The number of CPU cycles to access a piece of data in memory give a clear overview of the costs:
Memory location | Number of CPU Cache |
---|---|
CPU Registry | ~ 1 |
L1 Cache | 3-4 |
L2 Cache | 10-12 |
L3 Cache | 30-70 |
L3 Cache - Other CPU socket | 100-300 |
RAM | 100-150 |
RAM - Other CPU socket | 300-500 |
Hence, it is very important to strive to avoid the cache misses. Let’s have a look at an exemple of an array of the following structures:
struct Person {
char first_name[30];
char last_name[30];
int age;
};
The goal is to calculate the average of the ages:
constexpr int kPersonNumber = 100'000;
double average(const std::array<Person, kPersonNumber>& persons)
{
int sum = 0;
for (const Person& person : persons)
{
sum += person.age;
}
return sum / kPersonNumber;
}
int main(int argc, const char *argv[])
{
std::array<Person, kPersonNumber> persons;
for (int i=0; i < kPersonNumber; ++i)
{
// Fill the array of Persons
}
std::cout << "Average: " << average(persons) << std::endl;
return 0;
}
The average
function loops on all the structures contained in the array. This
leads to a cache miss on each iteration of the loop. We can use the Cachegrind
tool to visualize the number of cache misses:
> valgrind --tool=cachegrind --branch-sim=yes --cache-sim=yes --cachegrind-out-file=chg.out ./myprog
> cg_annotate chg.out `pwd`/myprog.cpp
Here is the interesting part of the output:
==XXXX== D refs: 2,146,050 (1,397,466 rd + 748,584 wr)
==XXXX== D1 misses: 222,386 ( 119,985 rd + 102,401 wr)
==XXXX== LLd misses: 209,999 ( 108,396 rd + 101,603 wr)
==XXXX== D1 miss rate: 10.4% ( 8.6% + 13.7% )
==XXXX== LLd miss rate: 9.8% ( 7.8% + 13.6% )
...
Ir I1mr ILmr Dr D1mr DLmr Dw D1mw DLmw Bc Bcm Bi Bim file:function
...
1,000,027 3 3 300,006 100,002 100,001 200,006 99,999 99,999 200,000 10 0 0 :main
...
D1mr stands for Data L1 miss read. And we can see the order of magnitude of the the array size.

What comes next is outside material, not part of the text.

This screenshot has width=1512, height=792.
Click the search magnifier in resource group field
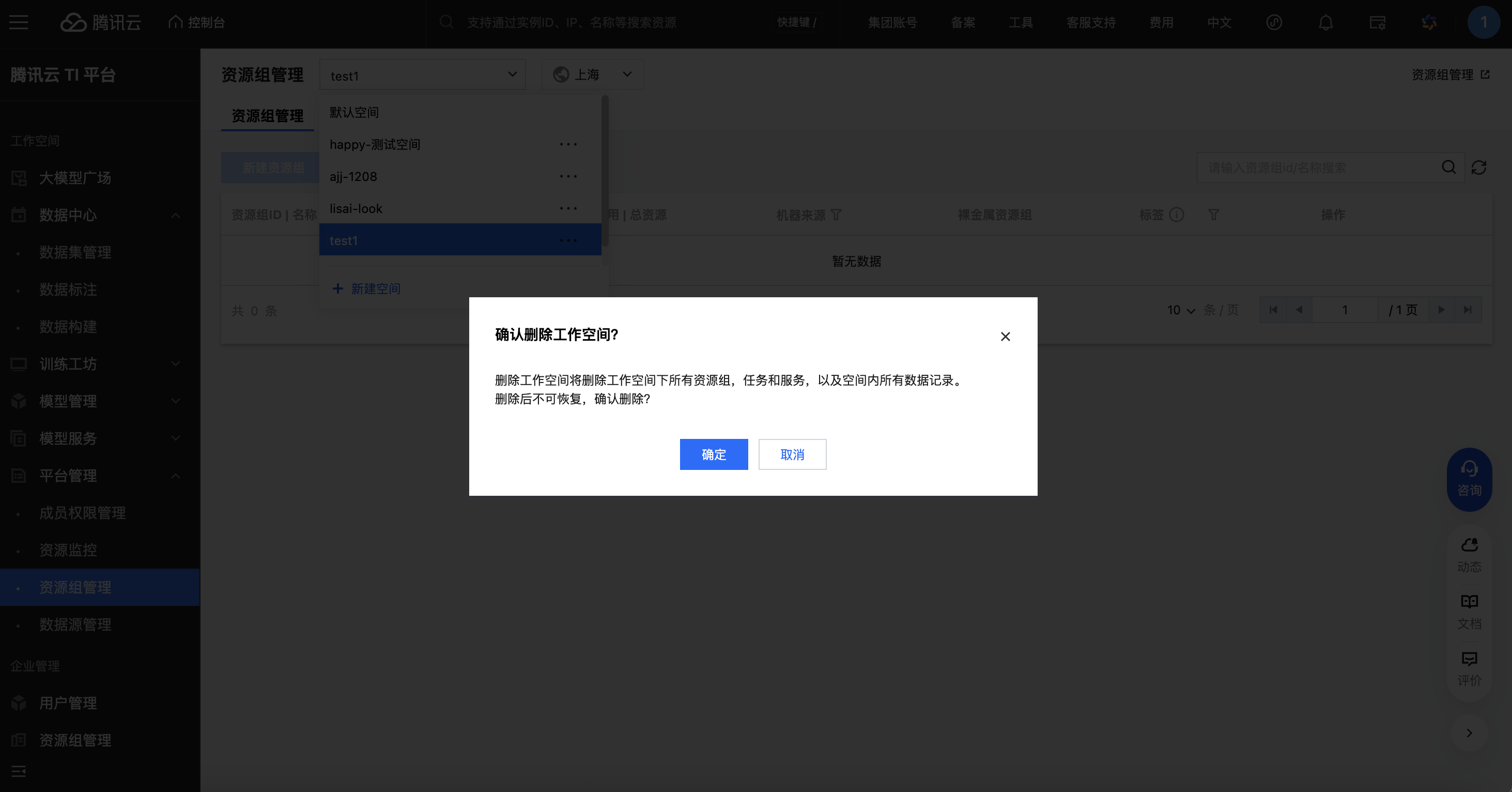1448,168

What would be the result if we changed the structure into a struct of arrays and
change the average
function
struct Person {
char first_name[kPersonNumber][30];
char last_name[kPersonNumber][30];
int age[kPersonNumber];
};
double average(const Person& persons)
{
int sum = 0;
for (int i=0; i < kPersonNumber; ++i)
{
sum += persons.age[i];
}
return sum / kPersonNumber;
}
In this new version, the ages are stored in contiguous block of memories. So,
when we access persons.age
array which is 400’000 bytes a big part of it can
be access through the L1 cache in each iteration of the loop, reducing the
number of cache misses as we can see in the Cachegrind output:
==XXXX== D refs: 2,271,052 (1,322,467 rd + 948,585 wr)

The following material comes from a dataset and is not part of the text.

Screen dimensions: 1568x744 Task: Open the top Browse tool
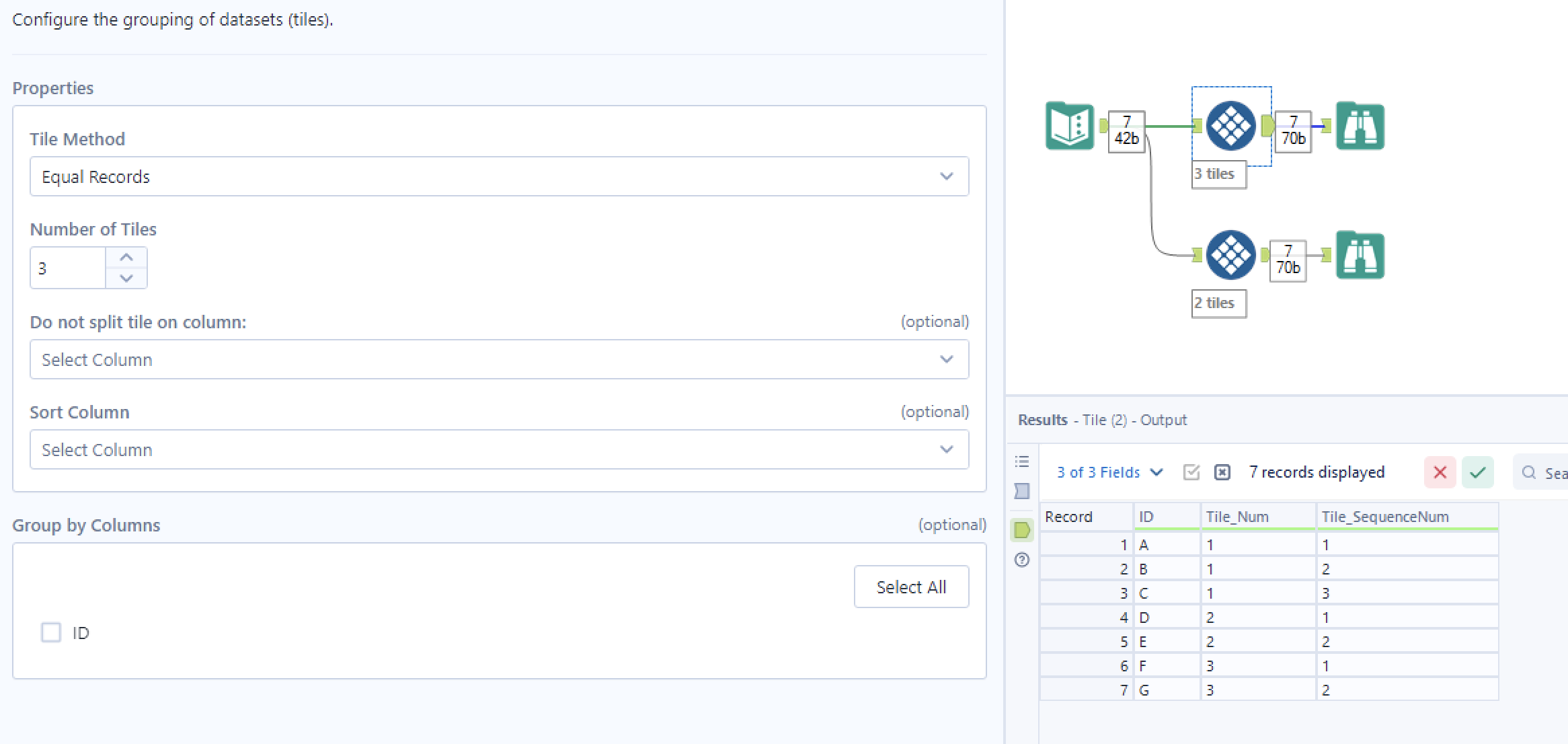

==XXXX== D1 misses: 129,213 ( 26,807 rd + 102,406 wr)
==XXXX== LLd misses: 112,949 ( 11,368 rd + 101,581 wr)
==XXXX== D1 miss rate: 5.7% ( 2.0% + 10.8% )
==XXXX== LLd miss rate: 5.0% ( 0.9% + 10.7% )
...
Ir I1mr ILmr Dr D1mr DLmr Dw D1mw DLmw Bc Bcm Bi Bim file:function
...
900,026 3 3 225,006 6,252 3,098 400,006 93,749 93,749 125,000 10 0 0 :main
...
Here we can see a drastic decrease of cache misses (from 100’000 downto 6’252 for L1 cache).
Moreover, the fact the data (in our case the person’s ages is stored in 400’000 contiguous bytes can allow some compiler optimization.
If we compile the second version of the program in gcc with the following
options -O2 -march=native
, the average
function will look like this:
average(Person const&):
leaq 6000000(%rdi), %rax
leaq 6400000(%rdi), %rdx
xorl %ecx, %ecx
.L2:
addl (%rax), %ecx
addq $4, %rax
cmpq %rdx, %rax
jne .L2
... (make the final division here)
ret
Here, we can see (between the label L2 and the jump to L2), that 4 bytes by 4 bytes, we add the ages in the %ecx register.
Now, if we compile the program with the flags -O3 -march=native
, let us have
a look at the loop:
average(Person const&):
...
shrl $3, %ecx
.L4:
addl $1, %eax
vpaddd (%rdx), %ymm0, %ymm0
addq $32, %rdx
cmpl %eax, %ecx
ja .L4
... (make the final division here)
ret
We can see that we are able to pack 8 integers and to add them 8 by 8 thanks to the MMX registers. As a matter of fact the number of operations to sum all the ages is devided by 8.
Inlining and C++
Inlining is the decision taken by the compiler not to do a real call to a function, but directly write the assembler code of the function at the point it should be called.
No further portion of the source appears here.